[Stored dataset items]
--- START ---

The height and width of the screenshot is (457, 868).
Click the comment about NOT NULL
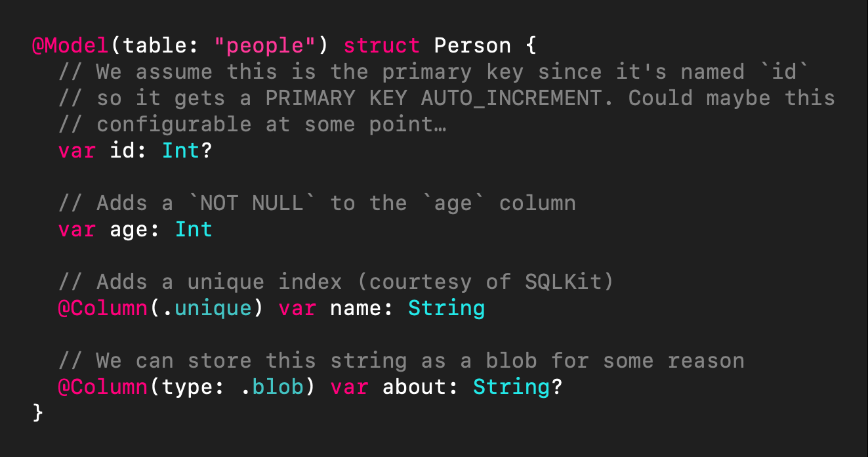pyautogui.click(x=317, y=203)
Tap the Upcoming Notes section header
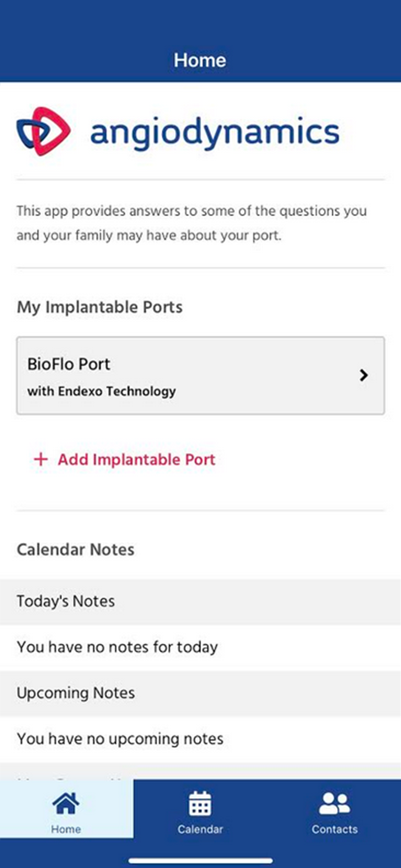This screenshot has height=868, width=401. (201, 693)
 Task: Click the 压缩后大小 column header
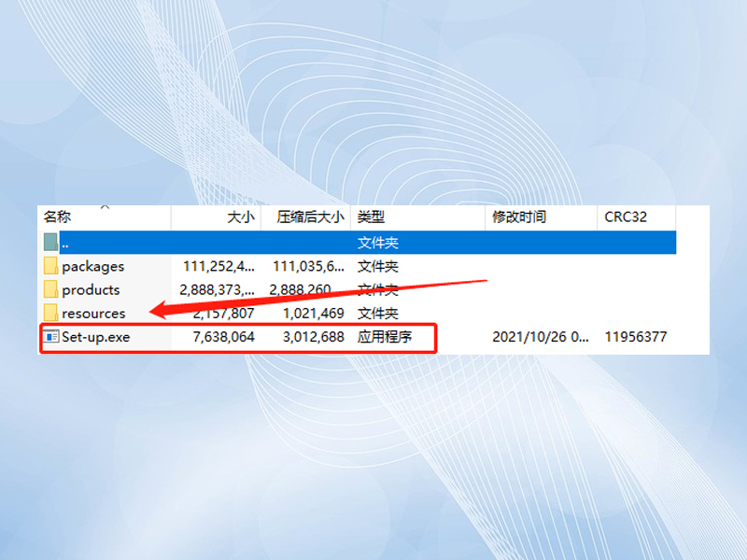click(x=310, y=217)
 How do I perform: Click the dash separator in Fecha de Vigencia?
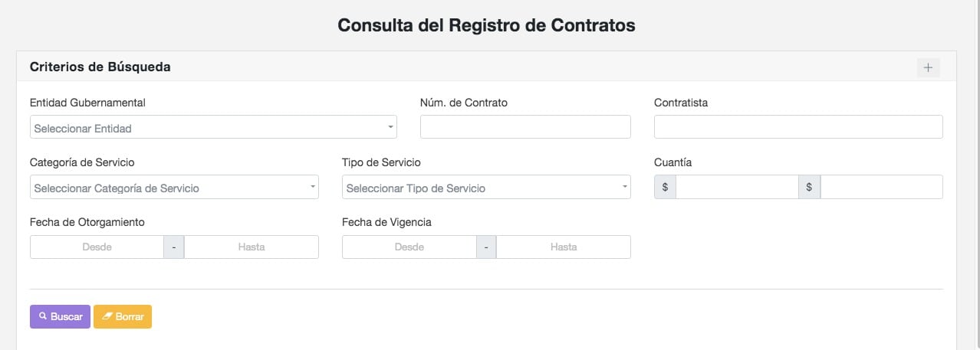pyautogui.click(x=486, y=247)
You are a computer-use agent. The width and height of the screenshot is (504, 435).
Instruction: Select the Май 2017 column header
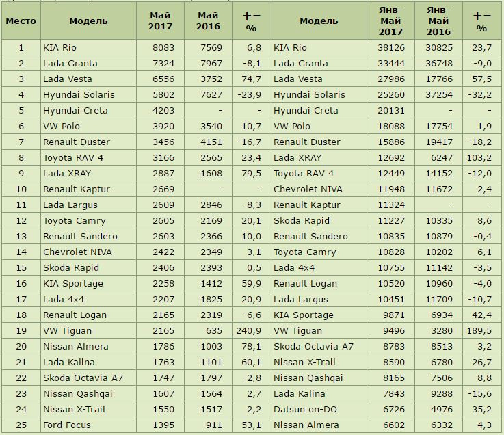(x=159, y=21)
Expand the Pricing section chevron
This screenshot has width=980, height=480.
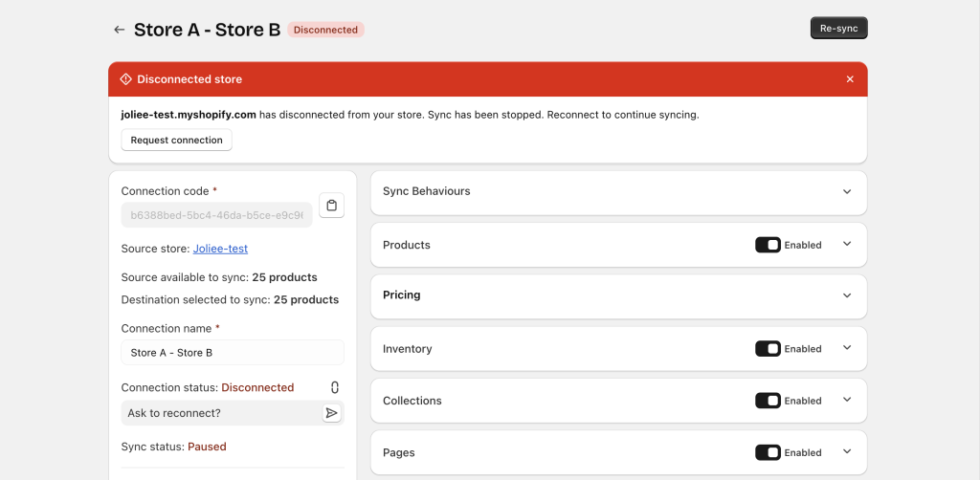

--- END ---

● **Task to complete**:
Pictures aside, give the data again exactly as it appears.

● **Result of this exercise**:
The height and width of the screenshot is (457, 868).
Click the comment about NOT NULL
pyautogui.click(x=317, y=203)
Tap the Upcoming Notes section header
This screenshot has height=868, width=401. (201, 693)
 Task: Click the 压缩后大小 column header
click(x=310, y=217)
 How do I perform: Click the dash separator in Fecha de Vigencia?
pyautogui.click(x=486, y=247)
You are a computer-use agent. The width and height of the screenshot is (504, 435).
Instruction: Select the Май 2017 column header
(x=159, y=21)
Expand the Pricing section chevron
This screenshot has width=980, height=480.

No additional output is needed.